# EXERCISE GOAL:
In the material below, please begin at the line that has "You are a GUI" and stop after the line that has "Task: Remove the". Lay those lines out as a JSON list of strings, one string per line, with blank lines left out.

# PROVIDED INFORMATION:
____________________

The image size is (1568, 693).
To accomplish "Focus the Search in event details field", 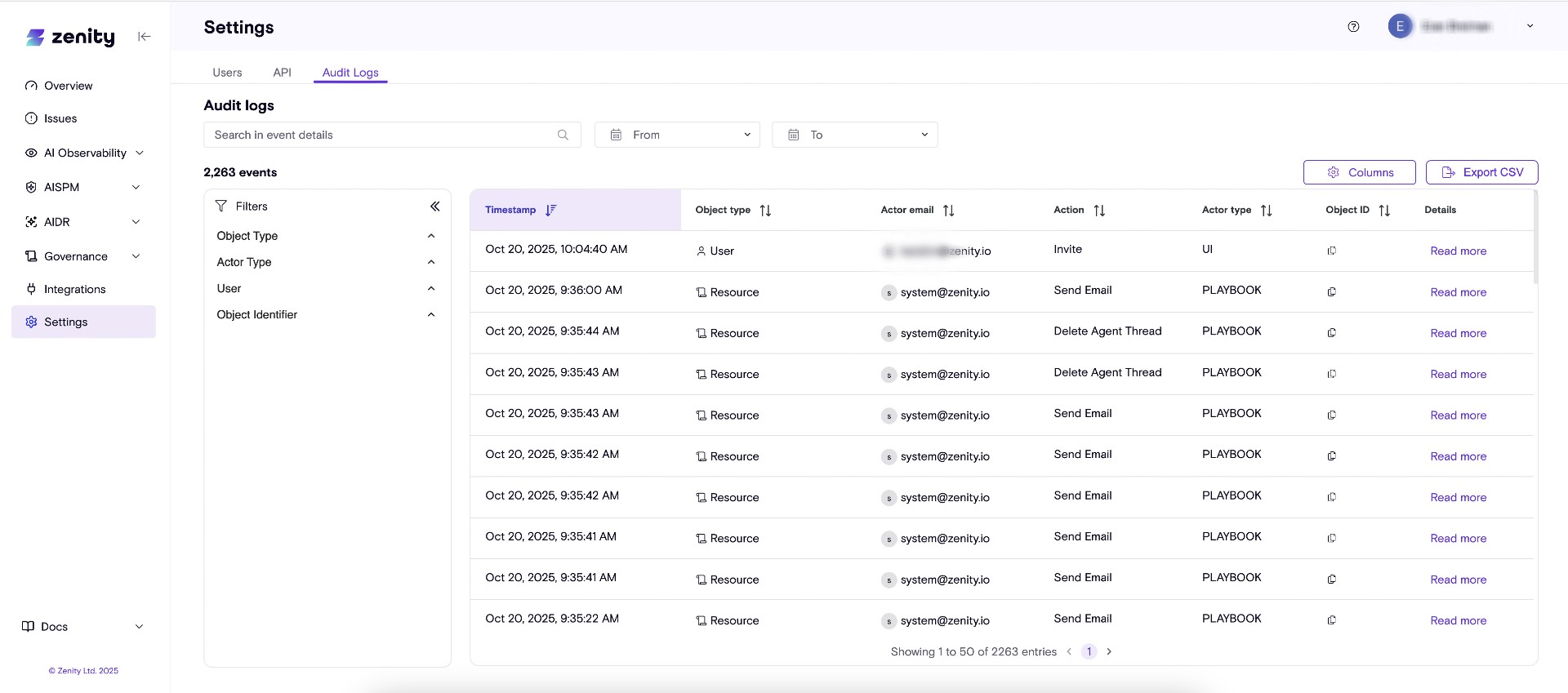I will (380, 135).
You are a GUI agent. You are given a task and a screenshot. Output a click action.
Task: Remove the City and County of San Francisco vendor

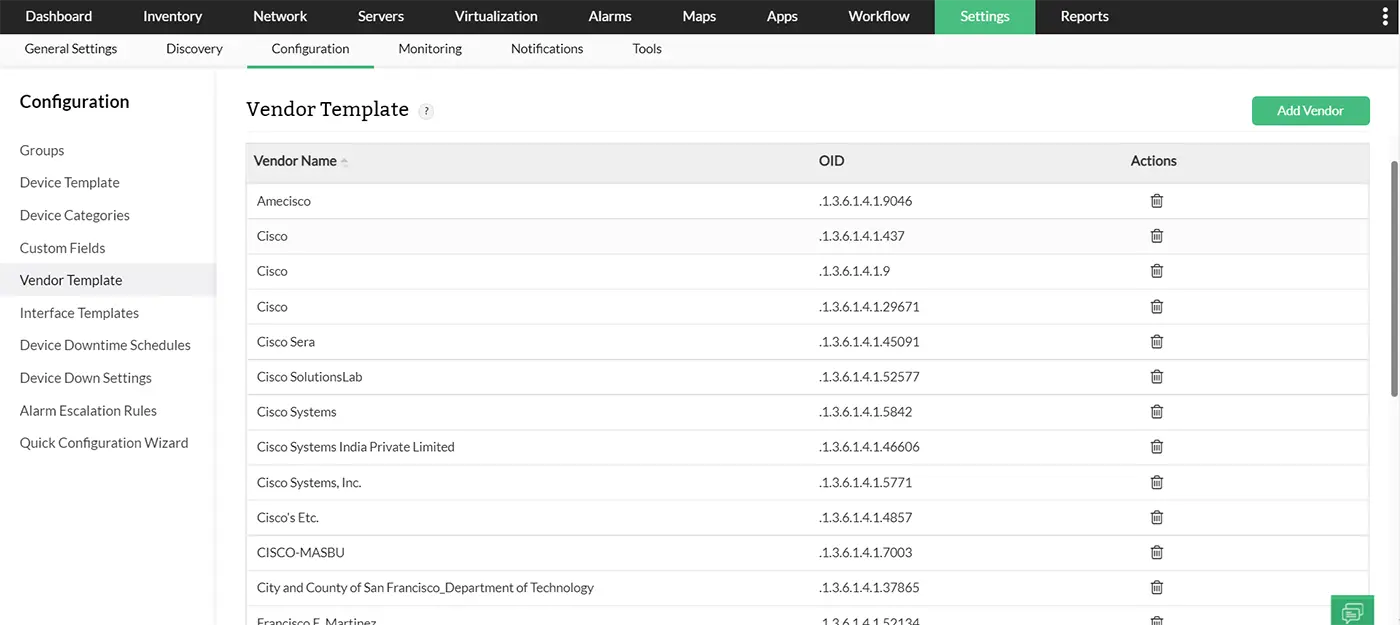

____________________

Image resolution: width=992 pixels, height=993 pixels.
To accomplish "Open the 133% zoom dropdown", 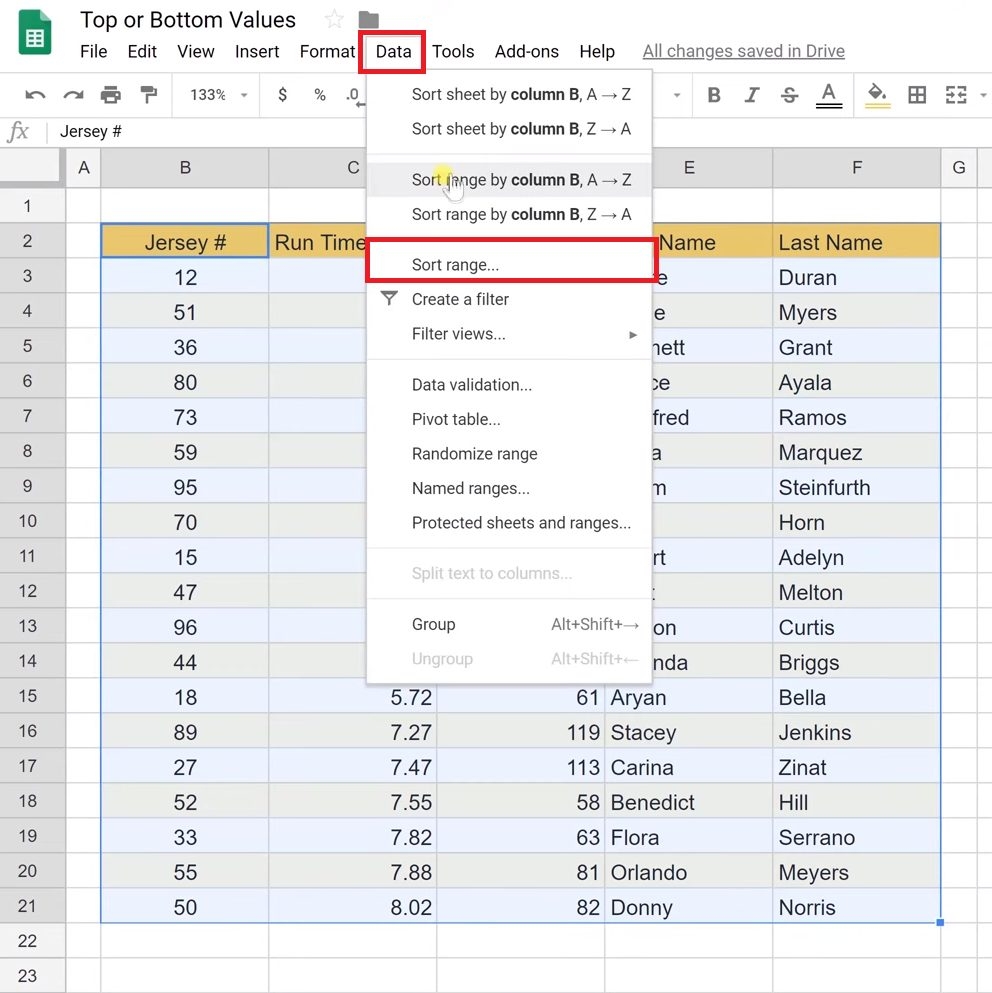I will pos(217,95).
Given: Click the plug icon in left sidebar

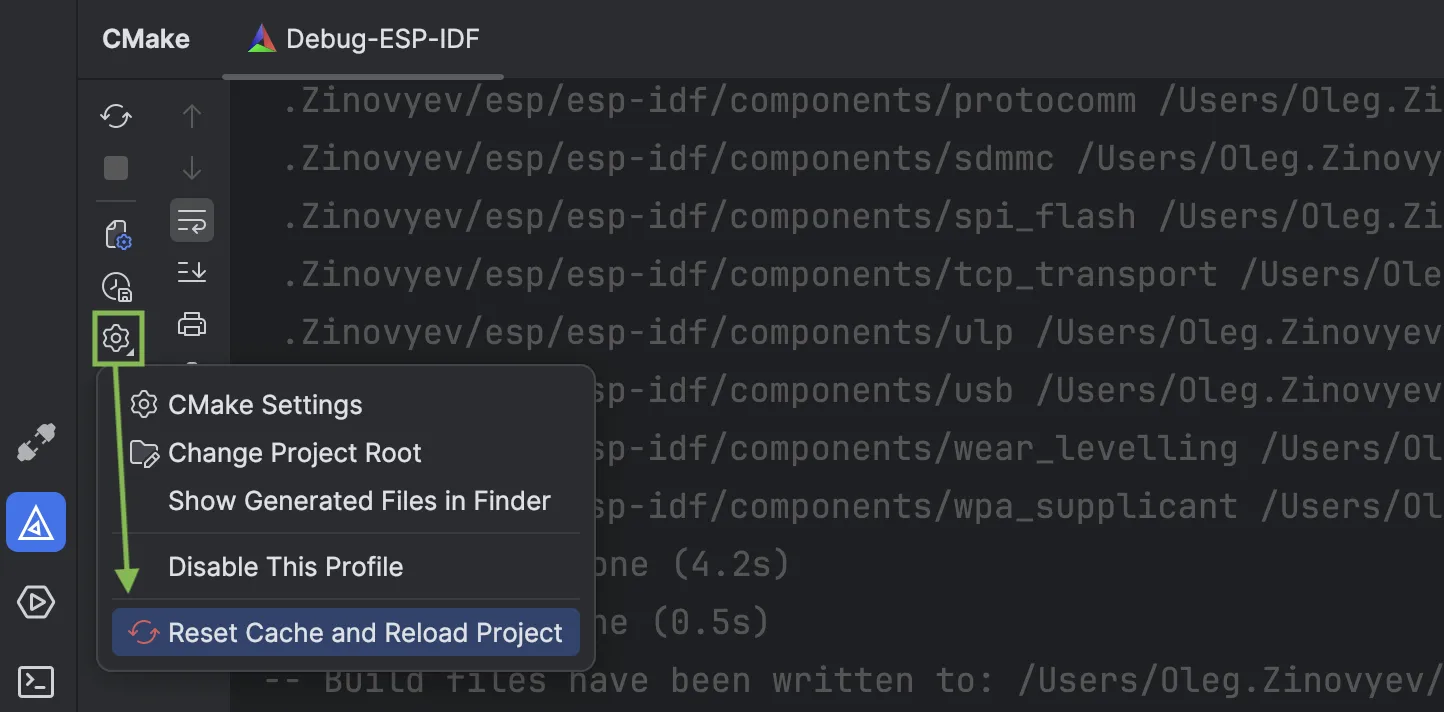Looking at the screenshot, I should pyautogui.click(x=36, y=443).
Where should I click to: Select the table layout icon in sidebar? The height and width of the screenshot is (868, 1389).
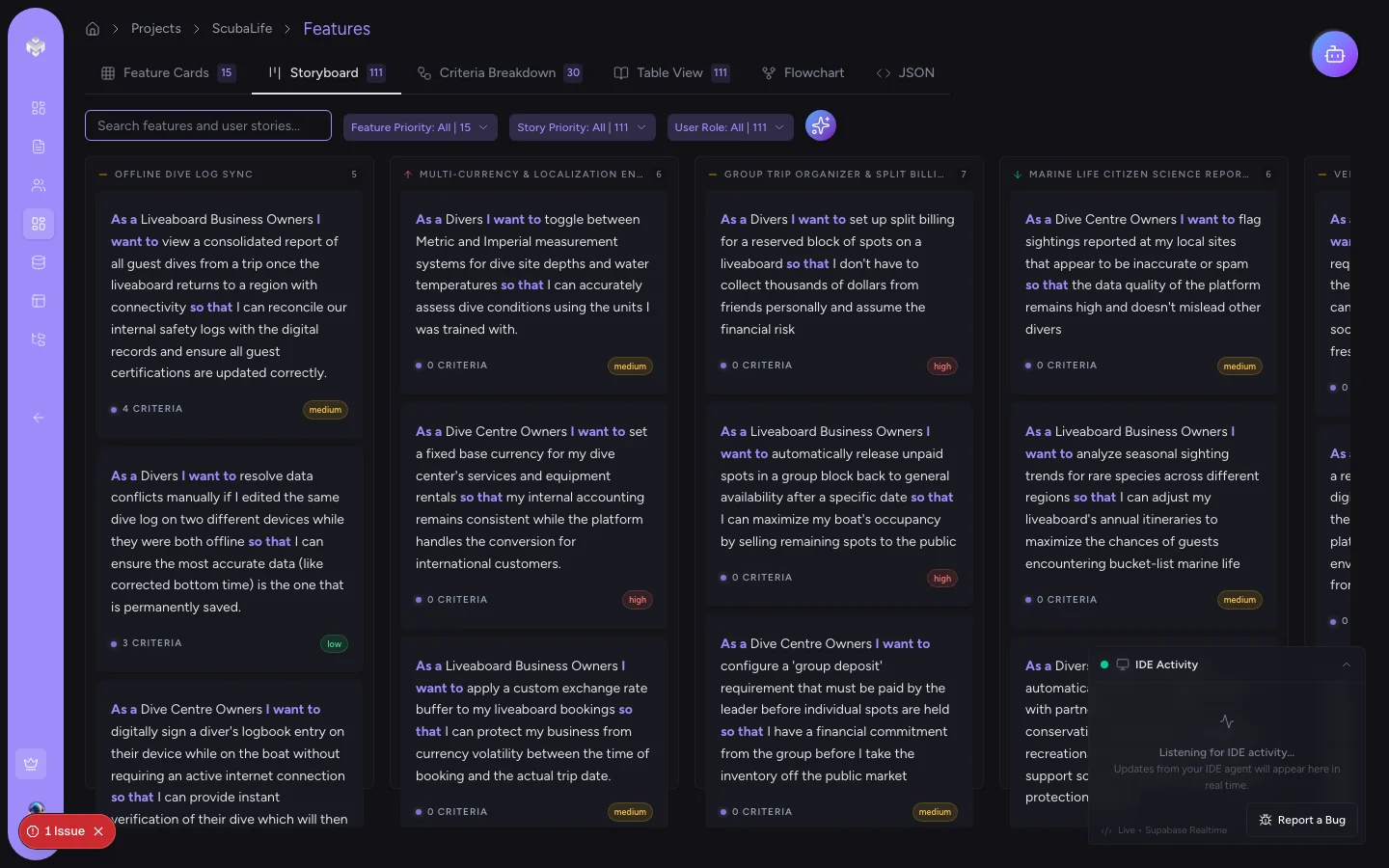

____________________

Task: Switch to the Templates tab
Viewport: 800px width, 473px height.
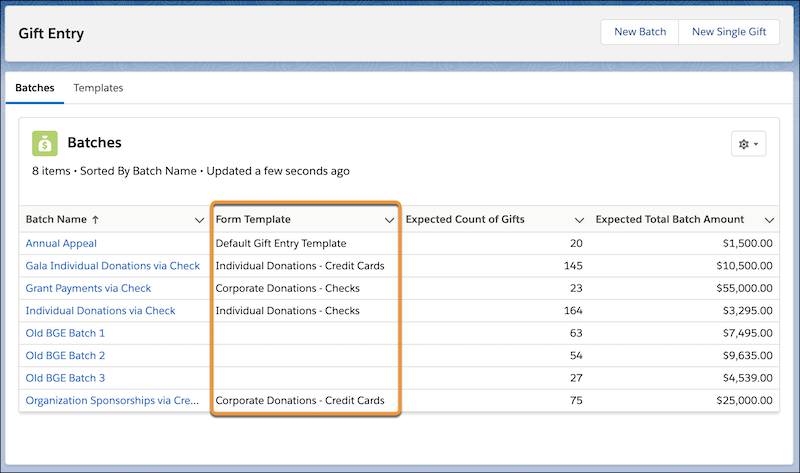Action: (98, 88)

____________________

# SOLUTION TO THE EXERCISE:
[
  "You are a GUI agent. You are given a task and a screenshot. Output a click action.",
  "Task: Remove the City and County of San Francisco vendor"
]